:: Task material ::

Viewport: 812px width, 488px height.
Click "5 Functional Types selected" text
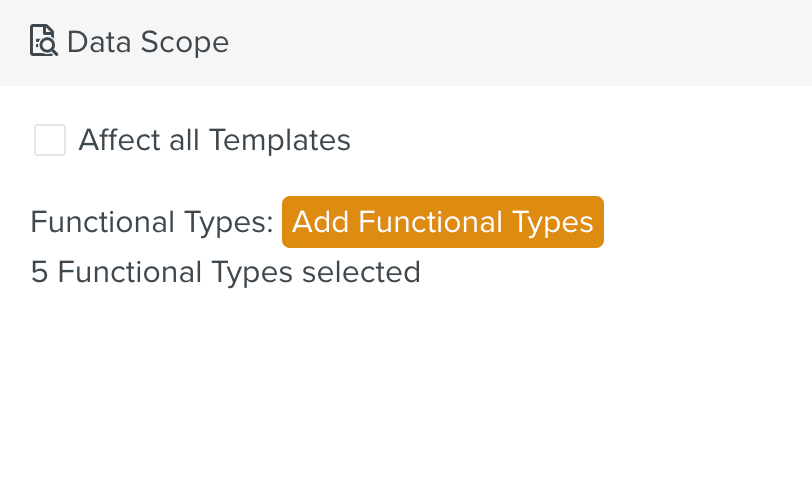click(225, 272)
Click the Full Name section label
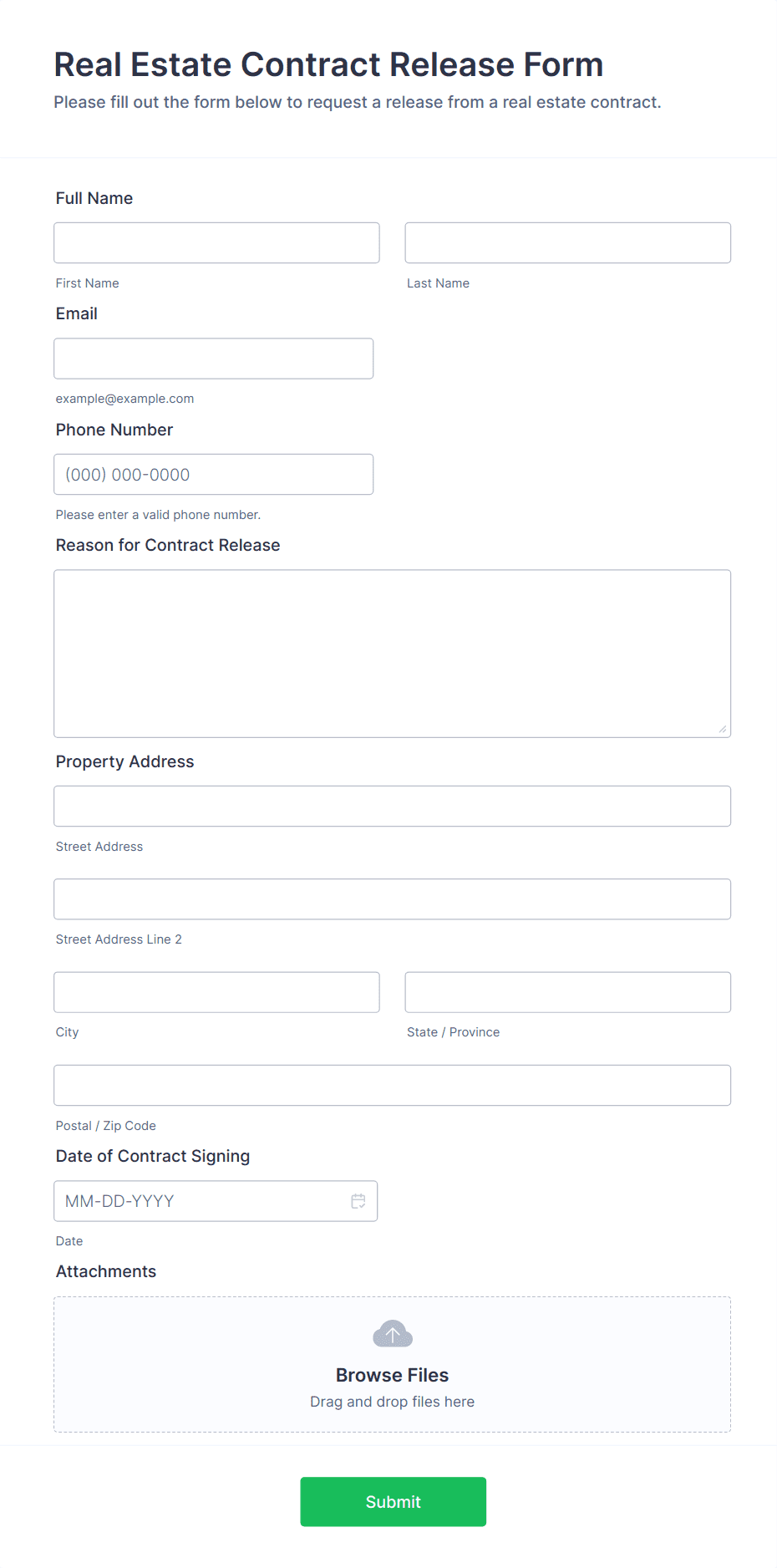The image size is (777, 1568). tap(94, 198)
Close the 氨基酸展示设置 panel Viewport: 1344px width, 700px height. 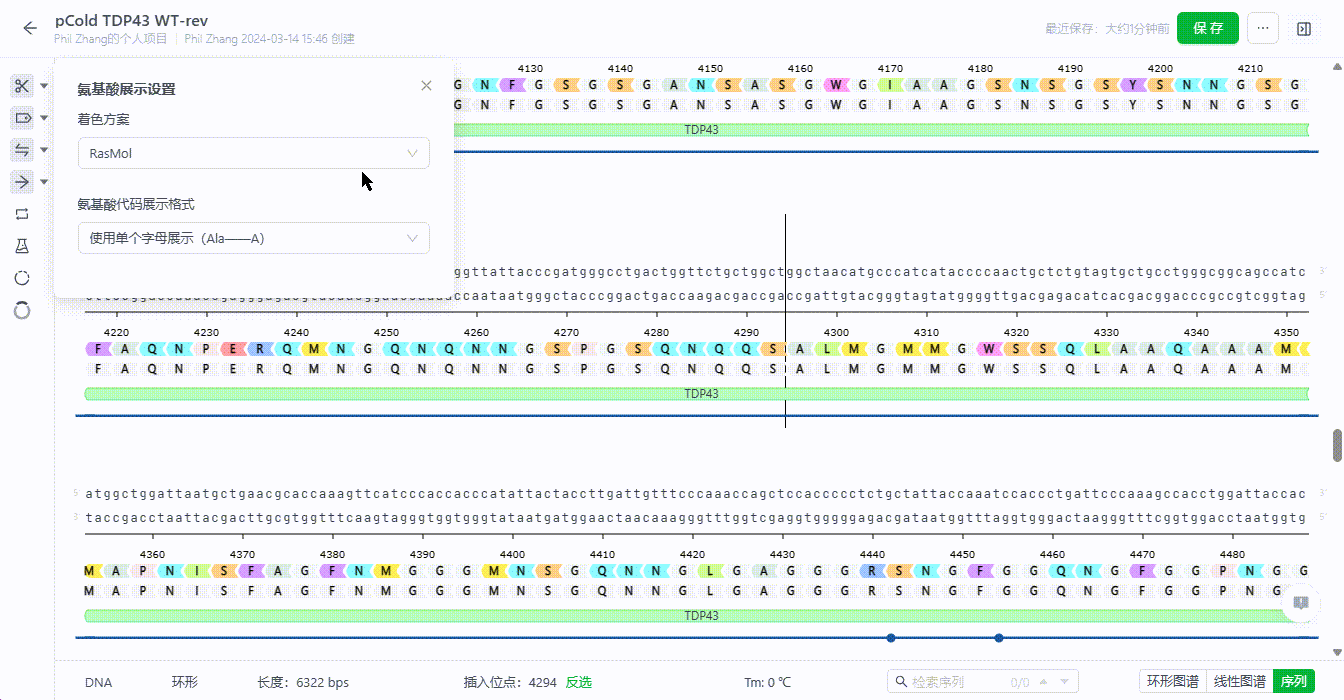427,86
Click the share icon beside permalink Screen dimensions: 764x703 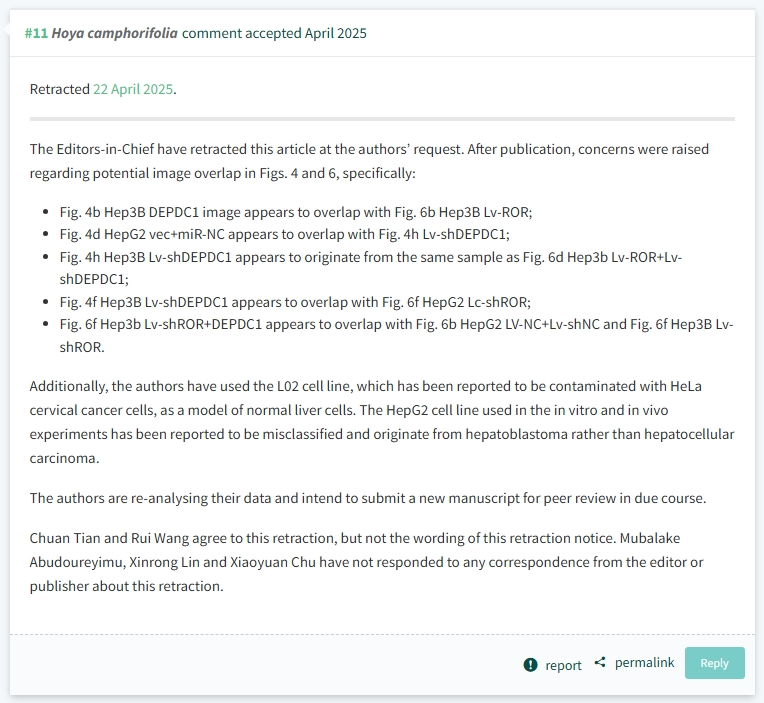point(600,663)
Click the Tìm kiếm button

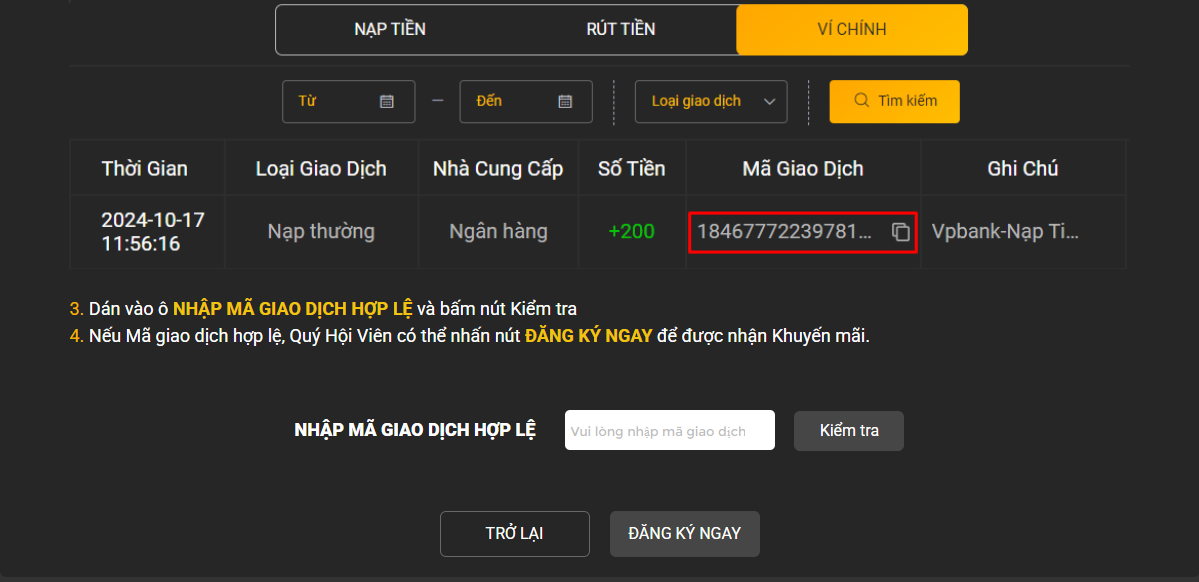click(x=894, y=101)
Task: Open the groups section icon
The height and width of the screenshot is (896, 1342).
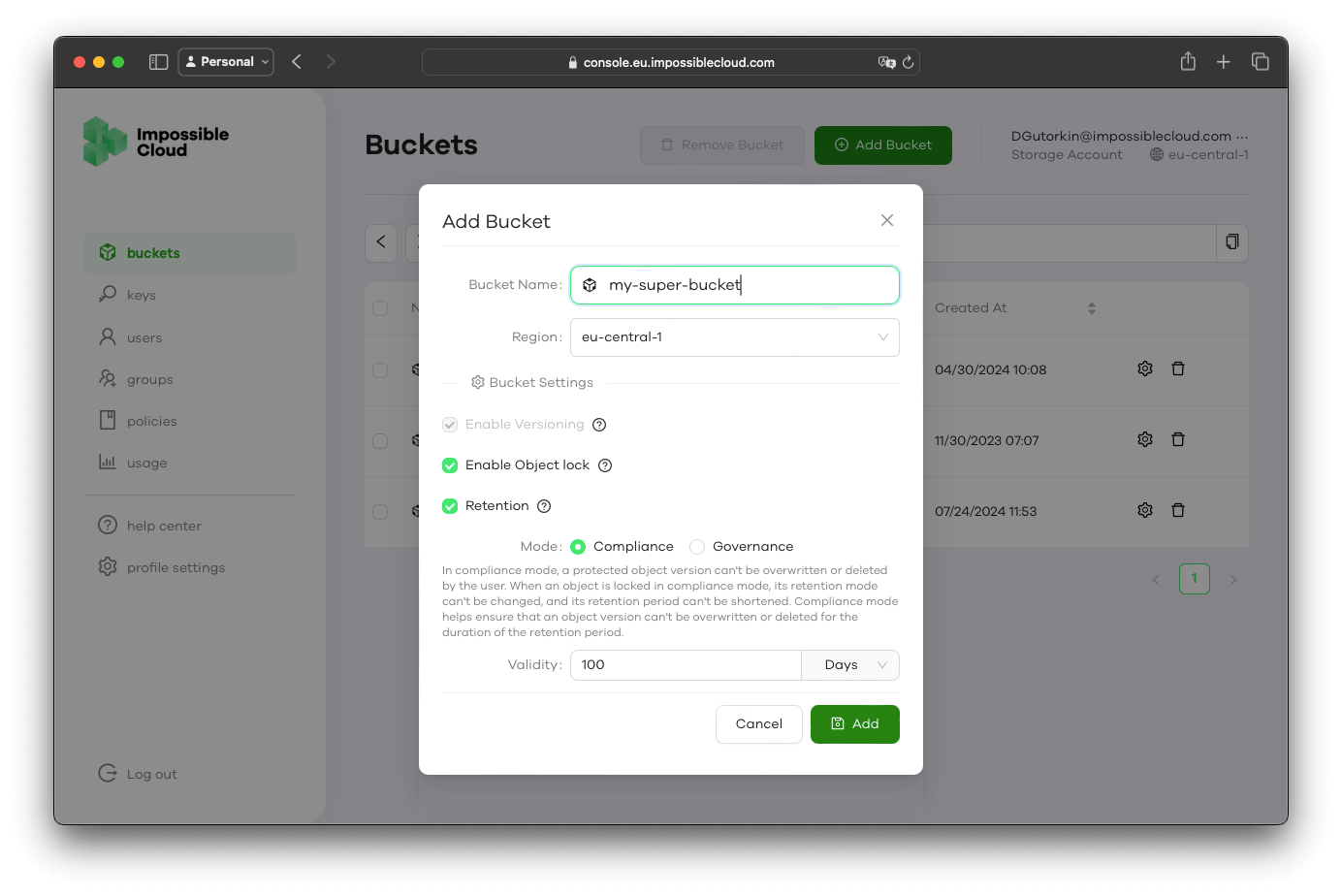Action: [x=108, y=378]
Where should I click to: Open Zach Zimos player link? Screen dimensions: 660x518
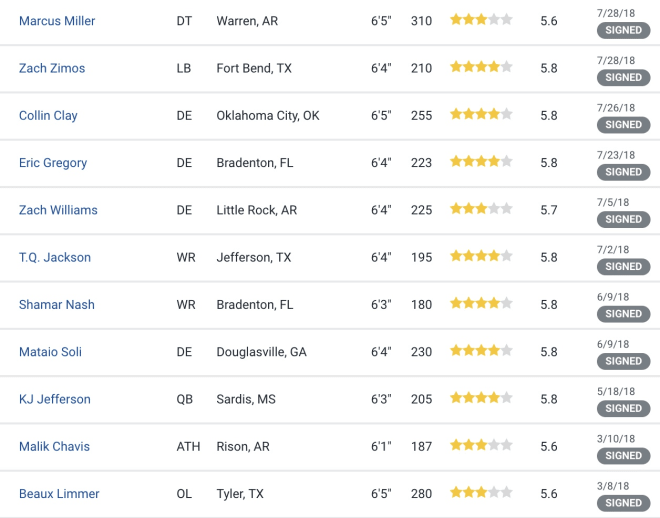(52, 68)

:::

### Exercise
What is needed is an exact copy of only the lines from the line containing "Where should I" through the last line of the entries, inclusive, without the pictures.

### Expected answer
Where should I click to: Open Zach Zimos player link? Screen dimensions: 660x518
(52, 68)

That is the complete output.